States requiring CPR for graduation

Cardiopulmonary resuscitation is such an important life-saving skill that 39 states and the District of Columbia have mandated CPR training for high school graduation. This fall, California becomes the newest state to join that list under a bill Gov. Jerry Brown signed in 2016. Maine and Colorado are among the 11 states that do not require the training to graduate, according to the American Heart Association (AHA). As schools work to provide students with more technical skills, including competencies in the health field, CPR training is a natural fit. CPR begun within the first few minutes of cardiac arrest, “can double or triple a person’s chance of survival,” the AHA’s website says.

Health educators tell Education Dive.com that, in addition to learning a life-saving skill, CPR instruction helps students learn confidence and teamwork, and can also introduce students to careers in the medical or fire/EMT fields.

Students wary of college finances

High school graduates may feel ready for college, but they’re less confident when it comes to paying for or managing college costs. More than half of students in a survey by Junior Achievement and Citizens Bank say they feel underprepared for the financial responsibilities of higher education. That includes 52 percent of high school juniors, 39 percent of high school seniors, and 34 percent of college freshmen. One reason so many feel ill-prepared: Between 30 percent and 40 percent of those student groups say they have less than $1,000 earmarked for college expenses.

Also, more than half of each group agreed that they had not done enough research on how to pay for college. A large majority of each class has either never spoken to their parents or only spoken to their parents once about paying for and managing the cost of college.

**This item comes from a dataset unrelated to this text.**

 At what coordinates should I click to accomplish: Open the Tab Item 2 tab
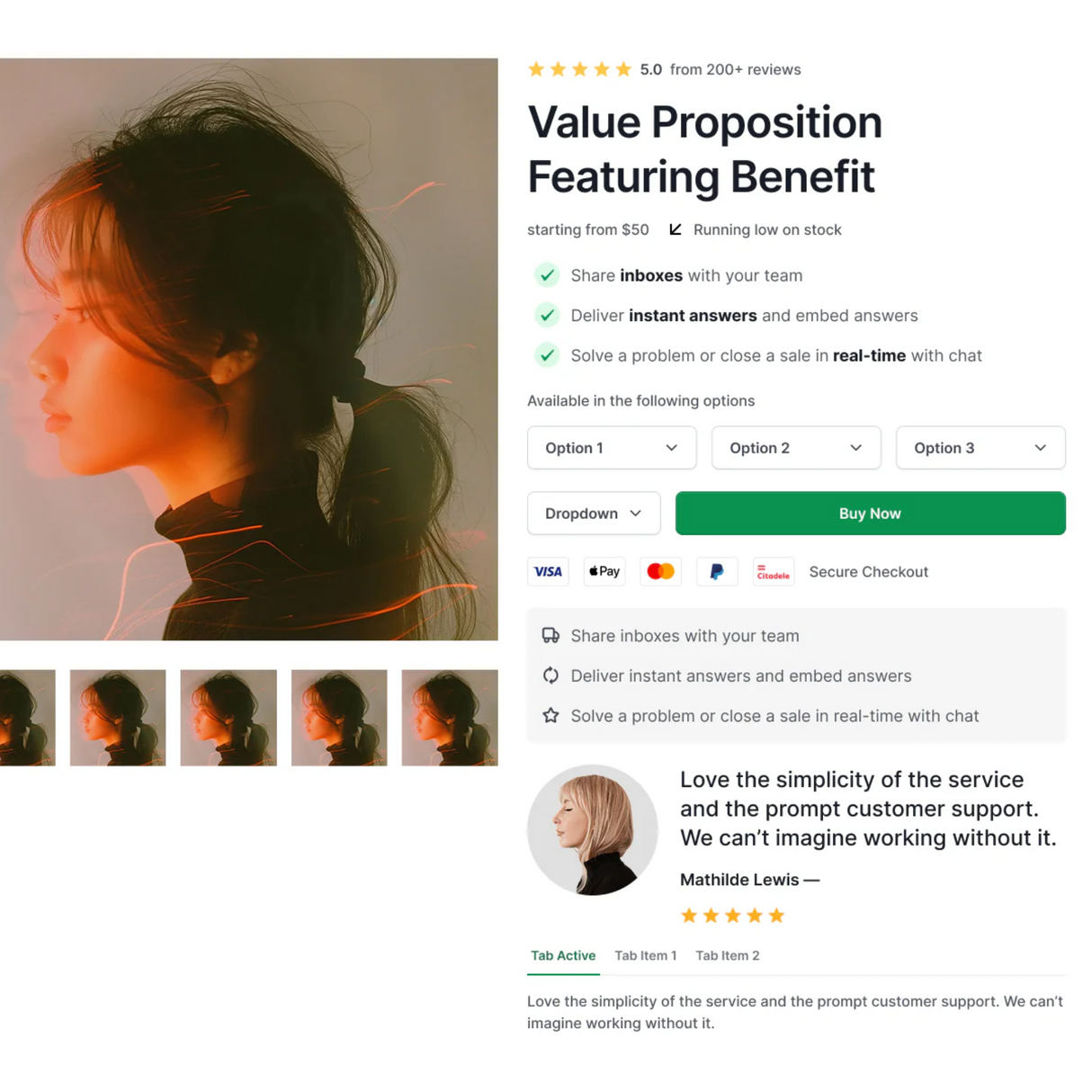click(x=727, y=955)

Holding alternative schools accountable

Recognizing that alternative schools serve at-risk students who are frequently credit deficient and often don’t complete their education on a traditional timeline, the California Department of Education approved a new policy that will allow these schools — such as dropout recovery schools — to report one-year graduation rates instead of the percentage of students who earn a diploma within four years. The change begins this fall and will apply to the category of schools — known in California as those with Dashboard Alternative School Status (DASS) — that enroll students behind on credits for graduation, but who are expected to complete the requirements within a year. Education Dive.com reports that approving the accountability method for calculating a one-year-rate is “part of a larger effort to create a set of measurements that better capture what takes place in DASS schools.”